大肠埃希菌和肺炎克雷伯菌是SSI中最常见的革兰氏染色阴性杆菌,都属于肠杆菌科细菌,通常定植于肠道,肺炎克雷伯菌还可存在于呼吸道,两者在一些胃肠手术切口感染中常被检出。文献报道,胸科手术SSI中大肠埃希菌和肺炎克雷伯菌分别占12.86%、15.64%[18],而在胃肠手术中高达52.0%、16.1%[19]。本研究中大肠埃希菌和肺炎克雷伯菌分别占13.1%和10.1%,这与儿童医院开展胃肠手术少、胸科手术多有关。
大肠埃希菌和肺炎克雷伯菌的耐药是通过产生β-内酰胺酶(质粒介导)来水解各种β-内酰胺类抗菌药物。少部分肠杆菌属还能产生碳青霉烯酶,从而对碳青霉烯类抗菌药物耐药。近年来,抗菌药物的使用越来越广泛,大肠埃希菌和肺炎克雷伯菌的耐药情况越来越不乐观。本研究中大肠埃希菌对氨苄西林、复方新诺明、头孢曲松有很高的耐药率,与以往文献报道一致[12];大肠埃希菌和肺炎克雷伯菌对碳青霉烯类抗菌药物存在耐药[12],本研究中亚胺培南及厄他培南也存在一定的耐药率,分别为20.3%和0.3%。碳青霉烯类抗菌药物作为抗革兰氏染色阴性杆菌的最后一道防线,出现耐药,则情况不容乐观。对含酶抑制剂的哌拉西林/他唑巴坦敏感说明耐药性的产生与β-内酰胺酶相关;庆大霉素、阿米卡星、左氧氟沙星等药物在儿童中很少使用,因而耐药率较低。
铜绿假单胞菌和鲍曼不动杆菌是SSI重要的致病菌,都可产生β-内酰胺酶而耐药[20]。
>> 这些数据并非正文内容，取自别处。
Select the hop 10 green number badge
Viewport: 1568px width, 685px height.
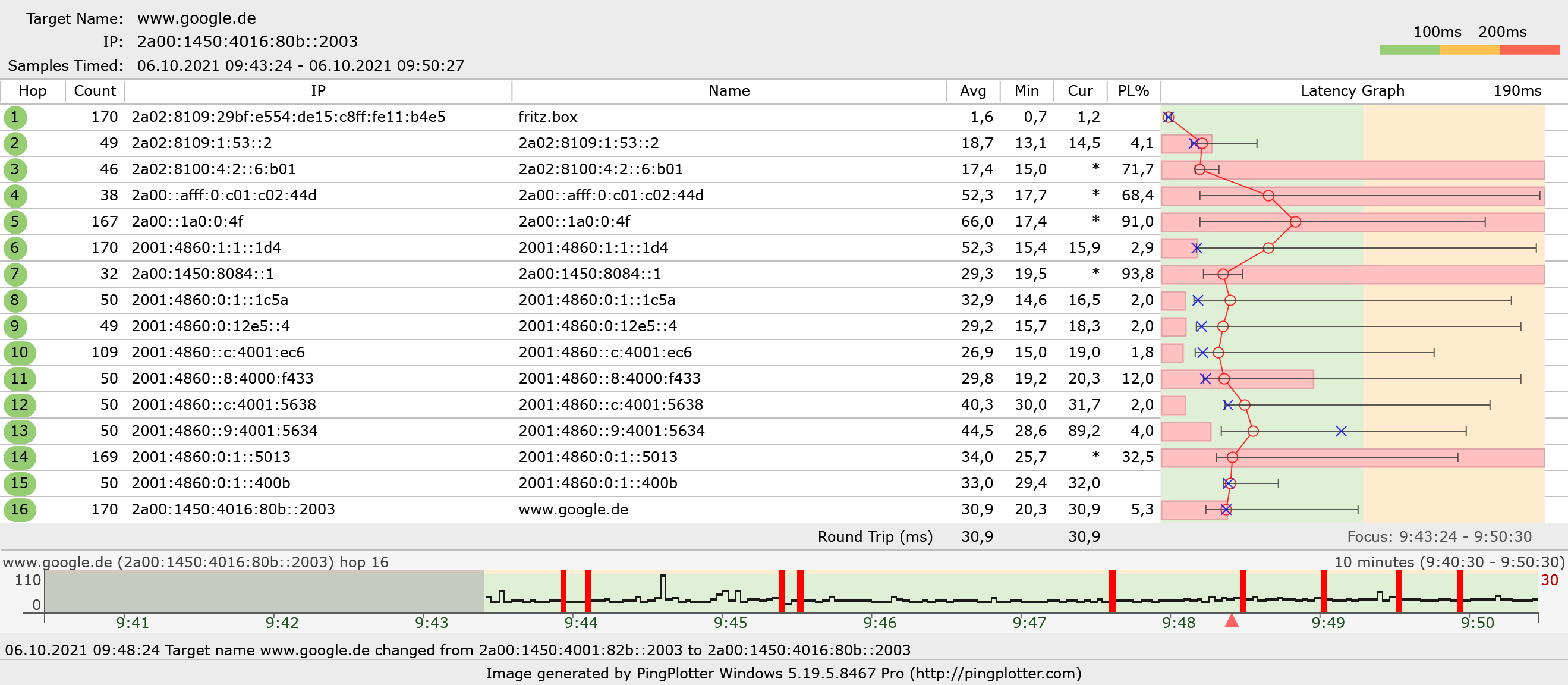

文献报道,鲍曼不动杆菌对头孢曲松、头孢吡肟、哌拉西林/他唑巴坦等β-内酰胺类抗菌药物有很高的耐药性,甚至对于亚胺培南、美罗培南等碳青霉烯类抗菌药物也耐药且具有逐年增高的趋势[21]。本研究中铜绿假单胞菌和鲍曼不动杆菌对多数抗菌药物耐药率都不高,与文献报道不一致[22],与这2种细菌在儿童医院内感染检出少有关。
为减少SSI抗菌药物的使用,除了静脉给药外,在一些手术中还使用局部给药的方法,但这些与指南不相符的方法能否降低SSI仍存在争议。在一项荟萃分析中,局部使用庆大霉素海绵不会降低SSI发生率[23],而在另一项研究中庆大霉素胶原蛋白植入物降低了SSI的发生率[24]。而局部给药必定会增加耐药性产生的风险,因此是否选择局部给药还需进一步的探讨。
综上,儿童外科手术后SSI的致病菌以金黄色葡萄球菌、大肠埃希菌、肺炎克雷伯菌、铜绿假单胞菌和鲍曼不动杆菌为主,根据致病菌在手术部位的分布和耐药特点选择合适的抗菌药物尤为重要。临床医生应当尽量减少或避免经验用药,关注本院及本病区微生物检出及耐药情况,根据手术前后的实际情况合理应用抗菌药物。